Aber allein das aktuelle Projekt ist gigantisch und die sozialen und ökologischen Folgen sind so komplex, dass sie sich nicht lediglich auf die Größe des Stausees reduzieren lassen. So werden etwa 20.000 Arbeitskräfte für den Bau benötigt. Altamira hat etwa 80.000 Einwohner. Die legendäre Transamazônica-Route müsste dazu endlich fertiggestellt werden, der Druck auf indigene Territorien und Schutzgebiete würde sich drastisch erhöhen.
Am 21. Mai dieses Jahres überreichten etwa 50 Häuptlinge der Region dem Bundesrichter Antonio Campelo eine Petition: „Wir akzeptieren den Bau von Staudämmen in unserem Fluss nicht. Wir werden nicht mehr den Verlust unseres Landes akzeptieren, denn wir wissen, dass Staudämme niemals Vorteile für unsere Gemeinschaften gebracht haben oder bringen werden. Falls wir dieses Projekt nicht verhindern können, dann werden wir bis zu den Baustellen gehen und das Projekt auf unsere Weise stoppen. Wir werden unser Leben und unser Land verteidigen. Wir sind es leid, zu hören und nicht gehört zu werden.”
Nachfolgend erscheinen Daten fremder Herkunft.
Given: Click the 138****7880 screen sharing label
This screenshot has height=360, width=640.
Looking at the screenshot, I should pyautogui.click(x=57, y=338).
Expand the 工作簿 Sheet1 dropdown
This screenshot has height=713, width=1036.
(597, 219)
Mit diesen Positionierungen der indianischen Völker können Regierung und Eletronorte nichts anfangen. Ihre Logik des Dialogs ist die Logik der Umsetzung des Projekts. Es geht um das „wie” und nicht um das „ob”. Eletronorte verspricht geringe Umweltschäden, ein viel besseres Projekt als vor 20 Jahren, großzügige Entschädigungen und dauerhafte Kompensationszahlungen. Die PlanerInnen können nicht verstehen, wenn ein Indio darauf erwidert: „Der Xingu ist mein Vater und meine Mutter. Ohne den Xingu, was wird aus uns?”
Es ist dieser Abgrund von Unverständnis, der die Messerstiche der Kayapós provozierte. War also das Treffen von Altamira der Auftakt zu einer neuen, militanten Phase indigenen Widerstands? Dies ist schwer einzuschätzen, deutlich aber wird, dass Konflikte mit indigenen Völker wieder ins Zentrum der brasilianischen Politik rücken. Etwa 20 Prozent des gesamten Territoriums Amazoniens ist indigenes Gebiet. Raposa Serra do Sol, das letzte große indigene Territorium, dessen Demarkierung nicht abgeschlossen ist, hat jetzt einen Streit provoziert, bei dem sich auch die Militärs einmischten. Da das Gebiet an der Grenze zu Venezuela und Guayana liegt, befürchten Militärs eine Gefahr für die nationale Sicherheit und greifen zum Teil offensiv die Indigenen­politik der Regierung an. Dies ist sicherlich auch der Reflex einer neuen Konjunktur in Amazonien. Die neue Welle von Großprojekten, die Ausbeutung der Bodenschätze, sowie das sich massiv ausdehnende Agrobusiness stoßen zunehmend an die Grenzen von Schutzgebieten und indigenen Territorien. Dort stehen den InvestorInnen dann die einheimische Bevölkerung und die Gesetze zum Erhalt des Naturraums im Wege.